Prove that the line $5 x+12 y=9$ touches the hyperbola $x^2-9 y^2=9$ and find the point of contact.

Solution:
The given line is $5 x+12 y=9 \Rightarrow y=\frac{-5}{12} x+\frac{9}{12}$
Comparing the above line with $y=m x+c$ we get,
$
m=\frac{-5}{12} \text { and } c=\frac{9}{12}=\frac{3}{4}
$
The given hyperbola is $x^2-9 y^2=9$
i.e., $\quad \frac{x^2}{9}-\frac{y^2}{1}=1 ;$ Here, $a^2=9 ; b^2=1$
Condition for the line $y=m x+c$ to be a tangent to the hyperbola
$
\frac{x^2}{a^2}-\frac{y^2}{b^2}=1 \text { is } c^2=a^2 m^2-b^2 \text {. }
$
Here, $c^2=\left(\frac{3}{4}\right)^2=\frac{9}{16}$
$
a^2 m^2-b^2=9\left(\frac{-5}{12}\right)^2-1=9\left(\frac{25}{144}\right)-1=\frac{25}{16}-1=\frac{9}{16}
$
(1) $=(2) \Rightarrow$ The given line is a tangent to the curve i.e., the given line touches the curve.
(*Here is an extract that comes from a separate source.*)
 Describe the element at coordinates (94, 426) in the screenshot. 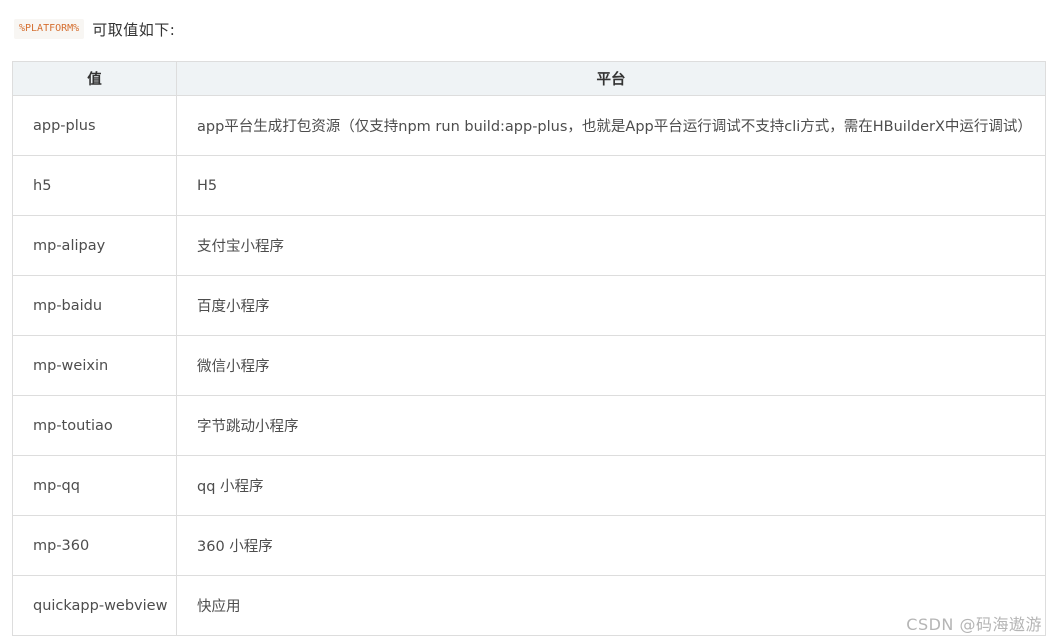

I see `cell-value: mp-toutiao` at that location.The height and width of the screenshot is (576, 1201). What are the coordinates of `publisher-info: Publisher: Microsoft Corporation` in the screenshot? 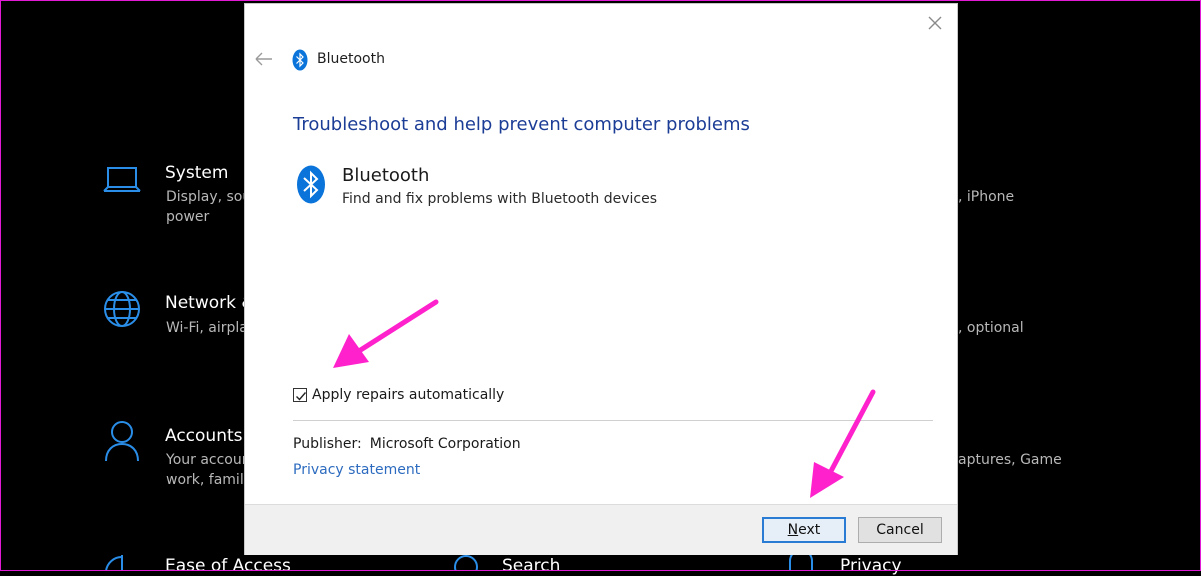 It's located at (407, 444).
To find the point of contact we have to solve the line and the curve.
The given line $5 x+12 y=9$

$\Rightarrow 12 y=9-5 x \Rightarrow y=\frac{9-5 x}{12}$
Substituting $y=\frac{9-5 x}{12}$ in $x^2-9 y^2=9$ we get,
$
\begin{aligned}
x^2-9\left[\frac{9-5 x}{12}\right]^2=9 & \\
x^2-\frac{9}{144}\left[81+25 x^2-90 x\right]=9 & \Rightarrow x^2-\frac{1}{16}\left[81+25 x^2-90 x\right]=9 \\
\frac{16 x^2-\left(81+25 x^2-90 x\right)}{16}=9 & \Rightarrow 16 x^2-81-25 x^2+90 x=144 \\
16 x^2-81-25 x^2-90 x-144 & =0 \Rightarrow-9 x^2+90 x-225=0 \\
(\div \text { by }-9) \Rightarrow x^2-10 x+25 & =0 \\
(x-5)^2 & =0 \Rightarrow x=5 \\
\text { when } x=5, y & =\frac{9-25}{12}=\frac{-16}{12}=\frac{-4}{3}
\end{aligned}
$
Point of contact is $\left(5, \frac{-4}{3}\right)$.

Question 8.
Show that the line $x-y+4=0$ is a tangent to the ellipse $x^2+3 y^2=12$. Find the co-ordinates of the point of contact.
Solution:
The given ellipse is $\mathrm{x}^2+3 \mathrm{y}^2=12$
Given line is $x-y+4=0 \Rightarrow y=x+4$
Here, $\mathrm{m}=1$ and $\mathrm{c}=4$
The condition for the line $y=m x+c$ to be a tangent to the ellipse $\frac{x^2}{a^2}+\frac{y^2}{b^2}=1$ is $c^2=a^2 m^2+b^2$.
LHS: $c^2=4^2=16$
RHS: $\mathrm{a}^2 \mathrm{~m}^2+\mathrm{b}=12(1)+4=16$
LHS: RHS $\Rightarrow$ the given lines is a tangent to the ellipse.